Within the entries below, find the portion that opens with the line containing "加入收藏 (941, 241)" and closes with the line containing "蓝天中温集热管系列 (987, 854)". Retype that portion exactly and only.

*** Opening of LISTED RECORDS ***

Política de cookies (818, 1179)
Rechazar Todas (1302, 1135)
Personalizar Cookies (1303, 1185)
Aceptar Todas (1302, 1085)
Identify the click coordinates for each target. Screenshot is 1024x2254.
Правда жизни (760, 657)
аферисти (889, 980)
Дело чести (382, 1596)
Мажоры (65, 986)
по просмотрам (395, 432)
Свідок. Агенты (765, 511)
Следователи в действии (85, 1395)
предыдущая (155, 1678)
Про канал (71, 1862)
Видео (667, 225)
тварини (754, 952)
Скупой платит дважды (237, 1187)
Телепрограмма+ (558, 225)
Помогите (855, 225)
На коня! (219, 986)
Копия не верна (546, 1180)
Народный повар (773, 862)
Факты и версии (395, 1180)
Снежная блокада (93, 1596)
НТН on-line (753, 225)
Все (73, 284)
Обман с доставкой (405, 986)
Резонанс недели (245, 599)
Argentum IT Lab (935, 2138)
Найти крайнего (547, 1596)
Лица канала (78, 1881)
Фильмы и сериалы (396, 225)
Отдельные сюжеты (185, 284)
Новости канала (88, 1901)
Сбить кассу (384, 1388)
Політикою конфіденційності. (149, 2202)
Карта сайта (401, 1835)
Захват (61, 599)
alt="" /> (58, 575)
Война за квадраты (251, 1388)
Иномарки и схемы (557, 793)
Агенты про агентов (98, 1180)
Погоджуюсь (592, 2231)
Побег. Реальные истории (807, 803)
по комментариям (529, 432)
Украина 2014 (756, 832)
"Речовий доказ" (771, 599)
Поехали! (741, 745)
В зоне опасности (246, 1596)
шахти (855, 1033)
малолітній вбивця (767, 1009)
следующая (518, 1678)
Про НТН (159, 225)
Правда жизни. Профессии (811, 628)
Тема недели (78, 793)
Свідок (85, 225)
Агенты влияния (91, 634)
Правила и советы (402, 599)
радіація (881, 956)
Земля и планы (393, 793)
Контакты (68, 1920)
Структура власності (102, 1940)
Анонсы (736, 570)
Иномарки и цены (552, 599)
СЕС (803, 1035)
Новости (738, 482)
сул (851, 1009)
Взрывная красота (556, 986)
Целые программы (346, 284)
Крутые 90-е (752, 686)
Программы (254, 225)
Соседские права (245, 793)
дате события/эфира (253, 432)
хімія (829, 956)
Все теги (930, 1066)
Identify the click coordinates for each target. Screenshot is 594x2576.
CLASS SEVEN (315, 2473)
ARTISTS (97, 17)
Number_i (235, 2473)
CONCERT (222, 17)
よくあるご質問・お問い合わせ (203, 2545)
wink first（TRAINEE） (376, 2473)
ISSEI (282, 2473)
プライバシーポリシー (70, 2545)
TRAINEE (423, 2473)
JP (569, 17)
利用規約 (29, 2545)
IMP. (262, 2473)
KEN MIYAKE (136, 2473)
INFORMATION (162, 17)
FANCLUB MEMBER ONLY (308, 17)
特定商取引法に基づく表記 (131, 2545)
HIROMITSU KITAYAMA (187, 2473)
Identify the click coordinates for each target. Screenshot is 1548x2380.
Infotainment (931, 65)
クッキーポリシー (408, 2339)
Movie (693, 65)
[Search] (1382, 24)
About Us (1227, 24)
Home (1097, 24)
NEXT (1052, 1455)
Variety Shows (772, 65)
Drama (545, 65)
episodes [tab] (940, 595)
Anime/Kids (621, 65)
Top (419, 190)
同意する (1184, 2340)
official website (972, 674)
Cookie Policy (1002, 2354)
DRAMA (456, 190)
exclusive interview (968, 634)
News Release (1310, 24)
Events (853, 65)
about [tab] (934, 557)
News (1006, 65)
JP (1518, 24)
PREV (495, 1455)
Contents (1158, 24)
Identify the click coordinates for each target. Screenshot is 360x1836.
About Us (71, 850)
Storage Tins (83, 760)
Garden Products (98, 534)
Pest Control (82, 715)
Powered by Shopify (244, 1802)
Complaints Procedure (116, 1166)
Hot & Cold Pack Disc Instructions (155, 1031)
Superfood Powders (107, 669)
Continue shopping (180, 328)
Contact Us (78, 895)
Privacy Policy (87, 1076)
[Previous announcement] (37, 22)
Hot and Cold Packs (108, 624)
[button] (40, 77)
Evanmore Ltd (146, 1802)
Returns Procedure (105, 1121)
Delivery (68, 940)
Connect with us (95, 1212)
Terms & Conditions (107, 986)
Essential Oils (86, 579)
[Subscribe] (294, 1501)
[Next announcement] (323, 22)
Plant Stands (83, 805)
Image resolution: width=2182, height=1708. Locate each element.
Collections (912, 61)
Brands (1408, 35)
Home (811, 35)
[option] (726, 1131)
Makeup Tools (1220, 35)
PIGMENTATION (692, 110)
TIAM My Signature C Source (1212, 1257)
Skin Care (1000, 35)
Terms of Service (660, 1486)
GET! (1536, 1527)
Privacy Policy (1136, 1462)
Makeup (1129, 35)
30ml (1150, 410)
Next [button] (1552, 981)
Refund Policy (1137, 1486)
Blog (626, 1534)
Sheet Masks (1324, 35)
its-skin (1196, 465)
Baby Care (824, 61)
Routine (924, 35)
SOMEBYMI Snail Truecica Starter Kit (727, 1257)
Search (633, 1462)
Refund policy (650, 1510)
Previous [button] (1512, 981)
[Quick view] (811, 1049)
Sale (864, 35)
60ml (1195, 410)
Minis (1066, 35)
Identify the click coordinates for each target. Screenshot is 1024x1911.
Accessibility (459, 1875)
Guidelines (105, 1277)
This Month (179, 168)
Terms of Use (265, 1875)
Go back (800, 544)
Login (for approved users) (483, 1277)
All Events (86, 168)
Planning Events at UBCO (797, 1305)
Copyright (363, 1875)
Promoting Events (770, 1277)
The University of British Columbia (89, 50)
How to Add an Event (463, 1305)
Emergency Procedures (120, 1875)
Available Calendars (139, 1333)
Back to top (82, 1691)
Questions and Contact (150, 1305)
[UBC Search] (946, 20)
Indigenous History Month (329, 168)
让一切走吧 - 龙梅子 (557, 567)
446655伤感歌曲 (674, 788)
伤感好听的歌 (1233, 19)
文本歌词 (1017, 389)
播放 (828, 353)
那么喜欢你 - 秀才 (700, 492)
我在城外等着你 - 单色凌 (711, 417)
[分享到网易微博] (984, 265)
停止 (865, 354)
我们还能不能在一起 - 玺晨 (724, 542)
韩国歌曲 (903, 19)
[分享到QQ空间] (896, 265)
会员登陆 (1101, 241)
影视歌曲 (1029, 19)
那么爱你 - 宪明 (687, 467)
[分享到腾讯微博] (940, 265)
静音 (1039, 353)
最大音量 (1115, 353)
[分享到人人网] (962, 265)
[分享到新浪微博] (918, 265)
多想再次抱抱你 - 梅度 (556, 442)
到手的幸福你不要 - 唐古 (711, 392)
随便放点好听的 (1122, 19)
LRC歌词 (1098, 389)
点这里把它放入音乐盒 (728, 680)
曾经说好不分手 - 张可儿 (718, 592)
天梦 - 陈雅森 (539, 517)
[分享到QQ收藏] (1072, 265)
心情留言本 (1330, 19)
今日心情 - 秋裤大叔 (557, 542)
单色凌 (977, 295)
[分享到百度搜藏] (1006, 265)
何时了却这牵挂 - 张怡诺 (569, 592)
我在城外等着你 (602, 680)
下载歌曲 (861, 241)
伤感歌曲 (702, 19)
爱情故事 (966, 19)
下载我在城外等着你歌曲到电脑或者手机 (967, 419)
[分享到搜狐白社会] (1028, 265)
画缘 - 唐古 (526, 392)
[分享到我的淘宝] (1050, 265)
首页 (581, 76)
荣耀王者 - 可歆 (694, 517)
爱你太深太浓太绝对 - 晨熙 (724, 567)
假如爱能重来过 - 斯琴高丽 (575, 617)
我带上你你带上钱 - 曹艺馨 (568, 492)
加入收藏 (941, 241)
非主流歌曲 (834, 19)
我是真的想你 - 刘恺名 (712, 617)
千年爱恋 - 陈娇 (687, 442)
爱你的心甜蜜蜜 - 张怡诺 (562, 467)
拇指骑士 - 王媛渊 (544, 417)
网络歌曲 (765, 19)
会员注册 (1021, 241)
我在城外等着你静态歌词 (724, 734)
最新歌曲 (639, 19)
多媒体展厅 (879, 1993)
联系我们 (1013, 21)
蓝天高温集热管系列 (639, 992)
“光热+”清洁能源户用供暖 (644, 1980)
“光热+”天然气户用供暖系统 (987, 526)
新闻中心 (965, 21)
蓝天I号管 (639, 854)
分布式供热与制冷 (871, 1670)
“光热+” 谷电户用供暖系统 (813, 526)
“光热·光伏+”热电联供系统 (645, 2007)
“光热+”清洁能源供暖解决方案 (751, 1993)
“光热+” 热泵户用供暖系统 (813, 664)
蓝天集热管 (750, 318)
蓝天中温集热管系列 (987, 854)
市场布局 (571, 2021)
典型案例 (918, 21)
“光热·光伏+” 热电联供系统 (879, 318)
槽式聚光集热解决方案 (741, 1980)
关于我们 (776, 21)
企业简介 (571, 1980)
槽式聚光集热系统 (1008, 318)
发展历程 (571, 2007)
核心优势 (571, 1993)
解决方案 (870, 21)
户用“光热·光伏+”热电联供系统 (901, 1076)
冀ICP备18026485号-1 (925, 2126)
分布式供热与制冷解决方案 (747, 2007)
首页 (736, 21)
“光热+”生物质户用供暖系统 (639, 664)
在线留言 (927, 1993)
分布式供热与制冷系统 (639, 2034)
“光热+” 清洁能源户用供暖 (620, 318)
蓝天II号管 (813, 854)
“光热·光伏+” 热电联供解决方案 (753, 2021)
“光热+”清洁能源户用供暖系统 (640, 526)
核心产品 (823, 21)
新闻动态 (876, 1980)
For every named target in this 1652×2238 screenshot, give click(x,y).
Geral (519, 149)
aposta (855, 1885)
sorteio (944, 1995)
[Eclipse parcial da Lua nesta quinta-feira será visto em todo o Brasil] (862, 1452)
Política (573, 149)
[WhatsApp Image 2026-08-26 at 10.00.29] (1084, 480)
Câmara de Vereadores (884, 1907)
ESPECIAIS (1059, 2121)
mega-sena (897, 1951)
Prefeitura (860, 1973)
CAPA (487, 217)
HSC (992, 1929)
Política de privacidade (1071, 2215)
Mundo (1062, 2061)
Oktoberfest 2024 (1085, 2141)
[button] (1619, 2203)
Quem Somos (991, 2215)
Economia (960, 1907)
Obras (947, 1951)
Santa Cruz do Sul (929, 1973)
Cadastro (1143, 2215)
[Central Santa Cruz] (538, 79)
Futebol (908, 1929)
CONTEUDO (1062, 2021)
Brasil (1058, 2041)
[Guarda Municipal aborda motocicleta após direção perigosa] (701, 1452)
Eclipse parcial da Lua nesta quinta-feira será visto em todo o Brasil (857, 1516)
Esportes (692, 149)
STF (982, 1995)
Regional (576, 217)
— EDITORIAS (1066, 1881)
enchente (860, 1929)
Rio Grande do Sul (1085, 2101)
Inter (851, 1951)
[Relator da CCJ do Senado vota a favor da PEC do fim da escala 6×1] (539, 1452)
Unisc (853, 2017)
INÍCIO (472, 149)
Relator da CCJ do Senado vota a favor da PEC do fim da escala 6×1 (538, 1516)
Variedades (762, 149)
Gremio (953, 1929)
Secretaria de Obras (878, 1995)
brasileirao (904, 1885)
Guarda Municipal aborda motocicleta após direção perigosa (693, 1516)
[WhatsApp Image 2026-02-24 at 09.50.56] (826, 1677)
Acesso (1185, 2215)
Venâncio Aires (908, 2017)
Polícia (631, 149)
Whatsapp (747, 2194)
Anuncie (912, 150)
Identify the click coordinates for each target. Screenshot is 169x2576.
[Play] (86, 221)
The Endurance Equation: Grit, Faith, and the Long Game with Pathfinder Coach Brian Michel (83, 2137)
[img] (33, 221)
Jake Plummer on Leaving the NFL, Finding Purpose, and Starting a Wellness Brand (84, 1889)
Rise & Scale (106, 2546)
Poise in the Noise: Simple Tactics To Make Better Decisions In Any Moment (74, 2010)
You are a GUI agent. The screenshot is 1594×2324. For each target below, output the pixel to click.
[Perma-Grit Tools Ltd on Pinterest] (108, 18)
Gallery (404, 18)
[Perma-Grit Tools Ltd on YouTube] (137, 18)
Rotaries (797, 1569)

*** Close of LISTED RECORDS ***

■ REPLY TO THE TASK ■
加入收藏 (941, 241)
非主流歌曲 (834, 19)
我是真的想你 - 刘恺名 (712, 617)
千年爱恋 - 陈娇 (687, 442)
爱你的心甜蜜蜜 - 张怡诺 (562, 467)
拇指骑士 - 王媛渊 (544, 417)
网络歌曲 (765, 19)
会员注册 (1021, 241)
我在城外等着你静态歌词 (724, 734)
最新歌曲 (639, 19)
多媒体展厅 (879, 1993)
联系我们 (1013, 21)
蓝天高温集热管系列 (639, 992)
“光热+”清洁能源户用供暖 (644, 1980)
“光热+”天然气户用供暖系统 (987, 526)
新闻中心 (965, 21)
蓝天I号管 (639, 854)
分布式供热与制冷 (871, 1670)
“光热+” 谷电户用供暖系统 (813, 526)
“光热·光伏+”热电联供系统 (645, 2007)
“光热+”清洁能源供暖解决方案 (751, 1993)
“光热+” 热泵户用供暖系统 (813, 664)
蓝天集热管 (750, 318)
蓝天中温集热管系列 (987, 854)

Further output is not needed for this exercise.